I can feel that sadness, like a black ribbon; it is threaded throughout her. Goliath squeezes my hand softly, with love.
“I think Mr Nightingale is full of shit,” I say to Goliath.
She is crying now. Crying over her life, her loneliness, in fear of the picture of the woman, whose eyes watch her day in day out. I think, take that picture off the wall and throw it away. Throw her away. She is with the dead, now.
Mr Nightingale, hysterically excited: “I command thee. I, Augustus Nightingale, Spirit Talker, Command Thee. Return to thy wicked Master!”
I hear a smash from downstairs.
The woman has shut her eyes. Mr Nightingale laughs triumphantly. “I have saved her. The devil is gone,” he cries and stands as though waiting for an applause.
Goliath moves to the woman’s side and helps her up.
“Thank you,” she says to him.
Mr Nightingale quietly says under his breath to us, “She was lucky. Sometimes the spirit is too strong for them to survive. Tonight has been a triumph.” His eyes move to my guardian, nervously. The young boy creaks open the door, peering into the gloom.
“Mum, are you alright? Grandma’s picture fell off the wall and smashed and I think the cat shat himself.”
Mr Nightingale turns towards us. “I am performing at the spiritualist church on Duck Lane tomorrow night if you would care to attend. I could exorcise your ward on stage in front of an audience if you would like?”
Goliath shakes his head. “I do not think so Mr Nightingale.”
Mr Nightingale looks down at me. “Maybe she would like it. What is your name little girl?”
“Mirror,” I say.
“Would you like me to take the nasty demon out of you?”
“I would like to see you try,” I reply.
And so it is decided.
We leave number 63 Quack Alley and return to our lodgings. The stars are now hidden under a blanket of smog and the air tainted with cat fuzz-stink. I wonder how much money slippery Mr Nightingale has asked for. I wonder, if he tripped on his cloak and fell into the harbor and drowned, would it be such a bad thing? Would the angels sitting on the rooftops intervene? Or would they shrug their winged shoulders and watch him sink underwater?
As soon as my head hits the pillow I am asleep. I dream that Goliath is an Egyptian prince and I am his magic crocodile with shiny, shiny teeth. I could eat anyone I wanted and he would let me do it.
The morning shines with an egg-yellow sun over Liverpool, the skies steel grey, with swirls of industrial cotton wool puffs. We eat bacon for breakfast with heaps of buttered toast. I lick the fat off my fingers and smile at the beautiful Goliath. His great dark beard has silver streaks like moonlight and his eyes are chocolate, deep and delicious. Today he wears a big fur hat and a great fur coat. He looks like a giant grizzly bear and I, his cub. By his side is a long silver cane with a frog engraved on the top. I asked him, once, why he had picked a frog and he said it was because frogs grant wishes if they are kissed. And so I kissed him on the cheek and made a wish that he would never leave me and would always, always love me.

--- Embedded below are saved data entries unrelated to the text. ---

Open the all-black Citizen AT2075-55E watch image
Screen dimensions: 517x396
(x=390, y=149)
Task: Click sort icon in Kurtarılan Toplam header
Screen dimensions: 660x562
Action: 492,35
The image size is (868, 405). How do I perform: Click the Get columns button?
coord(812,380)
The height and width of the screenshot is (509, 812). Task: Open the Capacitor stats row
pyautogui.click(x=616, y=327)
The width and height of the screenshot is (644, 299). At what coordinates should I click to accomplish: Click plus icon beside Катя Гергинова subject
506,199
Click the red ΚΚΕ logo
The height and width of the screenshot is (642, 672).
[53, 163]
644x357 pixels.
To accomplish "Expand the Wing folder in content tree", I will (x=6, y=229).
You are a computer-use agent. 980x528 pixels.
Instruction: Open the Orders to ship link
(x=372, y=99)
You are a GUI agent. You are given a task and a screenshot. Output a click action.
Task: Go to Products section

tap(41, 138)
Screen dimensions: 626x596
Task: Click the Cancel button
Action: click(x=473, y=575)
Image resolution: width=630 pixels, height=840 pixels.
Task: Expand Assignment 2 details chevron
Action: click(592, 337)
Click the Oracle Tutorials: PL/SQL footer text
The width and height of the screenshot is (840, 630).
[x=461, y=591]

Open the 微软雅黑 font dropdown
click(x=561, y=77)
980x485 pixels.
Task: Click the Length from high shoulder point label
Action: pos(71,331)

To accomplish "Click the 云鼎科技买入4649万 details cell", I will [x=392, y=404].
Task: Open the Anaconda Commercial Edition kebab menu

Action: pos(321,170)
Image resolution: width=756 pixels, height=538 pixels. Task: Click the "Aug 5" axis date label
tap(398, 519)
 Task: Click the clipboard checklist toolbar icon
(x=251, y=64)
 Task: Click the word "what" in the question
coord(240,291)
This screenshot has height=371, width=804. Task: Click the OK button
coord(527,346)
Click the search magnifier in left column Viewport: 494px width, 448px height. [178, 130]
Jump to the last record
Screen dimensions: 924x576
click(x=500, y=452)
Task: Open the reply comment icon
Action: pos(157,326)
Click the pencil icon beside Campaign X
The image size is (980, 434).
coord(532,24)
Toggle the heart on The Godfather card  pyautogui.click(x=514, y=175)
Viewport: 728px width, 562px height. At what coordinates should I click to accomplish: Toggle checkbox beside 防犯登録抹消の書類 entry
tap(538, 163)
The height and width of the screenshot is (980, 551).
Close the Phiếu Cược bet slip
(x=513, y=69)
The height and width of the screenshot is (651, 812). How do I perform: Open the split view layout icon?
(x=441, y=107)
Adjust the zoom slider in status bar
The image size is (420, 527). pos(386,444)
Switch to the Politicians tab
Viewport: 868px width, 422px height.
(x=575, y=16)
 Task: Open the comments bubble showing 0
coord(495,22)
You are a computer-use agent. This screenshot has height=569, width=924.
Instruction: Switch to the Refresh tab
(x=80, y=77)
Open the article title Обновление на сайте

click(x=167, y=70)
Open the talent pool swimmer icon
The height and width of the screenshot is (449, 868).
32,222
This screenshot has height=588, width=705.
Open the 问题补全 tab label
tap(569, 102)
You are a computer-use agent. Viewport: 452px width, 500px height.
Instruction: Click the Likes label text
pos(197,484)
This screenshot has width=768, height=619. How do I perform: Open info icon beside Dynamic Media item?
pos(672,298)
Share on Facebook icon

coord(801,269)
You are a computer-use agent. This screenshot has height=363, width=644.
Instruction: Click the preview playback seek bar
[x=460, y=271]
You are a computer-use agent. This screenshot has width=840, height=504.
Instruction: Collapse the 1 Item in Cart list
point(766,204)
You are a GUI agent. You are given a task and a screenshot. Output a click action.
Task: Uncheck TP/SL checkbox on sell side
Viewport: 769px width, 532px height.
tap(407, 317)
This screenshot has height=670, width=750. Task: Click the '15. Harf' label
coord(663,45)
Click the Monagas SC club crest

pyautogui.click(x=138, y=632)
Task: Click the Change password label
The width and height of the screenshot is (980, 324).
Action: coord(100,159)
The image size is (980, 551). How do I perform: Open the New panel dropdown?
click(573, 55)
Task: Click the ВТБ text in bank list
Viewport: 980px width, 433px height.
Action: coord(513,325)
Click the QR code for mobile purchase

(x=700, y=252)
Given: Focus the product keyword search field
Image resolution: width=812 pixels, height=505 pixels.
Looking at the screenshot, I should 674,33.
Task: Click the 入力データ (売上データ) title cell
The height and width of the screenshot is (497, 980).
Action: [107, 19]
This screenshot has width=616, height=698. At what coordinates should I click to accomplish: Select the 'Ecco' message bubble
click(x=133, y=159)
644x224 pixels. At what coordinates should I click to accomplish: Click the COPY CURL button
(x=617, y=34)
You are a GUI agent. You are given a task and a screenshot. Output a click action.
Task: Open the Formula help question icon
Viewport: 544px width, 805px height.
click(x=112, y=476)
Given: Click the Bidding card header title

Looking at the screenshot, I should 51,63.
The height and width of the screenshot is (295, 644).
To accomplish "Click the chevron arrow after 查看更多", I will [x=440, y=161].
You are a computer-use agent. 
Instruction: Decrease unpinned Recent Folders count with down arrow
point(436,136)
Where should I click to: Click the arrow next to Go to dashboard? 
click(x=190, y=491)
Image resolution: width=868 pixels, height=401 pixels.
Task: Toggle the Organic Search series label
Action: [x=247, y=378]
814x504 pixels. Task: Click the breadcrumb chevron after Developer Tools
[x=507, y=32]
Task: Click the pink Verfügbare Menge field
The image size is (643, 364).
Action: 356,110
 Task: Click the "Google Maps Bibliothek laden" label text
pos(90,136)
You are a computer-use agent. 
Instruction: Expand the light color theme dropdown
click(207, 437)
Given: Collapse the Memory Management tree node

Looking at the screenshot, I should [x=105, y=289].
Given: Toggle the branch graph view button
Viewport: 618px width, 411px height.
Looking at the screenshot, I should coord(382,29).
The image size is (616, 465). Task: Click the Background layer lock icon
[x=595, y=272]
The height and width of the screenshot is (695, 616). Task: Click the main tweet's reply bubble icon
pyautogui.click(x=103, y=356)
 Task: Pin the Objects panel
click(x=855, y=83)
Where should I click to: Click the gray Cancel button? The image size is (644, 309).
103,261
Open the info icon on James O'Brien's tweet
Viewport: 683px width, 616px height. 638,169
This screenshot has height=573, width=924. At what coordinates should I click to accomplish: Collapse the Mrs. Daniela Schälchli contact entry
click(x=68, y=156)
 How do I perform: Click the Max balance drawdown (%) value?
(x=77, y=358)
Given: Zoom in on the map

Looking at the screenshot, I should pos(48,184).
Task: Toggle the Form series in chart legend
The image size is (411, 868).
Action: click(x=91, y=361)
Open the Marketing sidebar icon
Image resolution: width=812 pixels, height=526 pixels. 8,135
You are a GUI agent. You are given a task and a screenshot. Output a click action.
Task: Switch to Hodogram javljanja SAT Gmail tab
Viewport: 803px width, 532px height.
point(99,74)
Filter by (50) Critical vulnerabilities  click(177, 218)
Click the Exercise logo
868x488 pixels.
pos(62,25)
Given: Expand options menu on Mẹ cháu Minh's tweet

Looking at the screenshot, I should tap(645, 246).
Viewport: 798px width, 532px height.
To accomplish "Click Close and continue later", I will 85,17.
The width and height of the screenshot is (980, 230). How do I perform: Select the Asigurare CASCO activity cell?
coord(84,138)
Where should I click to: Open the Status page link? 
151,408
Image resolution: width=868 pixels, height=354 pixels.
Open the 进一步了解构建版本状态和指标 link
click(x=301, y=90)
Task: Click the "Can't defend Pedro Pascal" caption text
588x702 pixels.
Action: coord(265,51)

Mr Nightingale is performing at the spiritualist church tonight and so Goliath has decided for us to visit a tarot reader during the day. She is called Nettie Stout, and she resides in a little shop on Goodhop Lane. She has been recommended by the wife of the tavern owner who had brought us up our breakfast.
We spend the morning feeding seagulls near the docks and we find a little bakery and buy meat pies for our lunch, followed by sticky buns. Goliath devours three and then announces he is going to buy me a book for our train journey the next day. We find a little secondhand bookshop, small and dark and stuffed with books. I like the sound the pages make when they are turned, the different colours and pictures. I like the smell of them, musky and covered in fingerprints.